Start of Data to examine
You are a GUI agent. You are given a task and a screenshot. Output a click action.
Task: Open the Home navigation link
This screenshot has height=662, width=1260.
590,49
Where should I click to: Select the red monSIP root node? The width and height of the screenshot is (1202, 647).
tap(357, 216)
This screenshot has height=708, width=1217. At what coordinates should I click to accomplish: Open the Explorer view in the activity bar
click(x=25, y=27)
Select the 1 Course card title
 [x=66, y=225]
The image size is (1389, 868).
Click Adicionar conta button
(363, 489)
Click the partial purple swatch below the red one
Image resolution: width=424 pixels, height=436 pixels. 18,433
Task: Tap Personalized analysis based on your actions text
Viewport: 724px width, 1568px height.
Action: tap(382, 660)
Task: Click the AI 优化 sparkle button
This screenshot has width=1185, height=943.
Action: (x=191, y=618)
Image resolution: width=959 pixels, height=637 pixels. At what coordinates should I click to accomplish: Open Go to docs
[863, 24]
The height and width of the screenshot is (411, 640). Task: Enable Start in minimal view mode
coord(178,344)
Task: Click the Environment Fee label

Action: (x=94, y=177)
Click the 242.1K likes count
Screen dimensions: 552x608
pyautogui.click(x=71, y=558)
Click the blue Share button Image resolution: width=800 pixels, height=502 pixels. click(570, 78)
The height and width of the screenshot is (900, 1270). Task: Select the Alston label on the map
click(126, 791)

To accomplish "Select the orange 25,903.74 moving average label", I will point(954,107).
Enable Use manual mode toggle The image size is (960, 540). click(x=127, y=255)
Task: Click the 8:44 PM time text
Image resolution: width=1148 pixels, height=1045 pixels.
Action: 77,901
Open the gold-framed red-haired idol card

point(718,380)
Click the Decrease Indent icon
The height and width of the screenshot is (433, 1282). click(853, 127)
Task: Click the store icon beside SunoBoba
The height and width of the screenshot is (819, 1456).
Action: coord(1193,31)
End of Data to examine
Task objective:
From the first line to the last, reproduce the data above exactly.

Exercise result:
You are a GUI agent. You are given a task and a screenshot. Output a click action.
Task: Open the Home navigation link
This screenshot has height=662, width=1260.
590,49
Where should I click to: Select the red monSIP root node? The width and height of the screenshot is (1202, 647).
tap(357, 216)
This screenshot has height=708, width=1217. At what coordinates should I click to accomplish: Open the Explorer view in the activity bar
click(x=25, y=27)
Select the 1 Course card title
 [x=66, y=225]
The image size is (1389, 868).
Click Adicionar conta button
(363, 489)
Click the partial purple swatch below the red one
Image resolution: width=424 pixels, height=436 pixels. 18,433
Task: Tap Personalized analysis based on your actions text
Viewport: 724px width, 1568px height.
Action: tap(382, 660)
Task: Click the AI 优化 sparkle button
This screenshot has width=1185, height=943.
Action: (x=191, y=618)
Image resolution: width=959 pixels, height=637 pixels. At what coordinates should I click to accomplish: Open Go to docs
[863, 24]
The height and width of the screenshot is (411, 640). Task: Enable Start in minimal view mode
coord(178,344)
Task: Click the Environment Fee label

Action: (x=94, y=177)
Click the 242.1K likes count
Screen dimensions: 552x608
pyautogui.click(x=71, y=558)
Click the blue Share button Image resolution: width=800 pixels, height=502 pixels. click(570, 78)
The height and width of the screenshot is (900, 1270). Task: Select the Alston label on the map
click(126, 791)

To accomplish "Select the orange 25,903.74 moving average label", I will point(954,107).
Enable Use manual mode toggle The image size is (960, 540). click(x=127, y=255)
Task: Click the 8:44 PM time text
Image resolution: width=1148 pixels, height=1045 pixels.
Action: 77,901
Open the gold-framed red-haired idol card

point(718,380)
Click the Decrease Indent icon
The height and width of the screenshot is (433, 1282). click(853, 127)
Task: Click the store icon beside SunoBoba
The height and width of the screenshot is (819, 1456).
Action: coord(1193,31)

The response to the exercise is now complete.